De acordo com Ricardo Roman Jr., presidente da ABIH-SP, o resultado foi positivo. Ele diz que o aluguel de curta temporada afeta a categoria econômica do setor hoteleiro, mas, ainda assim, tem um público diferente do de hotéis. Por enquanto, diz, as plataformas não têm grande interferência negativa nos negócios.
O Airbnb chegou ao Brasil em meados de 2012 e ganhou impulso com a Copa do Mundo de 2014, realizada no país. Coincidiu com a implementação do Plano Diretor da capital paulista, que além de estimular a produção de prédios de uso misto, impulsionou as unidades menores de 35 m² em regiões privilegiadas da cidade graças ao desconto na outorga onerosa de metragens pequenas.

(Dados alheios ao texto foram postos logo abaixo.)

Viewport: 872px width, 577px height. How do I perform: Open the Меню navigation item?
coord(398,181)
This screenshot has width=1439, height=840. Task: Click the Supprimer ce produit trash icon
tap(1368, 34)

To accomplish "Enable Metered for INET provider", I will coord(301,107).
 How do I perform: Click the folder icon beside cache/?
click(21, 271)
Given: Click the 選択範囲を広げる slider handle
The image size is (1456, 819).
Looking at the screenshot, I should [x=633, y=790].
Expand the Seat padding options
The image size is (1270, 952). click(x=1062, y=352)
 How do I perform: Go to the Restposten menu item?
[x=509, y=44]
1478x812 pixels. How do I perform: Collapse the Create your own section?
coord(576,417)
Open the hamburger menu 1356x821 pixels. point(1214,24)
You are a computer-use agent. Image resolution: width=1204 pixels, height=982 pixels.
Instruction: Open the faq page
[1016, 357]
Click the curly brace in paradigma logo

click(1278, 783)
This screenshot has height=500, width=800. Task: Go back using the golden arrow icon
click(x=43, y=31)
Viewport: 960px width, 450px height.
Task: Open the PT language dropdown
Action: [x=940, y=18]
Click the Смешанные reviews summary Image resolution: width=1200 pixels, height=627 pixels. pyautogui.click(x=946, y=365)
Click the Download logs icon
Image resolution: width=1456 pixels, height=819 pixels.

De acordo com um levantamento do Laboratório Arq.Futuro de Cidades do Insper, entre 2013 e 2021, houve um aumento de quase 900% no lançamento de unidades nesta metragem.
Em 2022, das 75,7 mil unidades lançadas na cidade de São Paulo, 40,9 mil tinham metragem entre 30 m² e 45 m² de área útil, representando 54% do total, segundo dados do Anuário do Mercado Imobiliário, do Secovi-SP.
O texto proposto por Ricardo Nunes não faz distinção entre metragens na perda da classifciação de uso incentivada, mas o impacto deve ser mais sentido exatamente nessas compactas, que exigem menor manutenção dos moradores e atraem investidores e proptechs (startups do setor imobiliário) que rentabilizam as unidades com locação. É o caso de empresas como Housi e Charlie, que não quiseram comentar a sugestão municipal.
Para Cyro Naufel, diretor da imobiliária Lopes, apartamentos compactos para locação temporária são bem-vindos em uma cidade como São Paulo, com alto turismo de negócios e um mercado pulverizado. Ele diz, porém, que, quanto maiores são os apartamentos e as famílias dividindo o espaço do condomínio com esses locadores, maior é o incômodo com o serviço.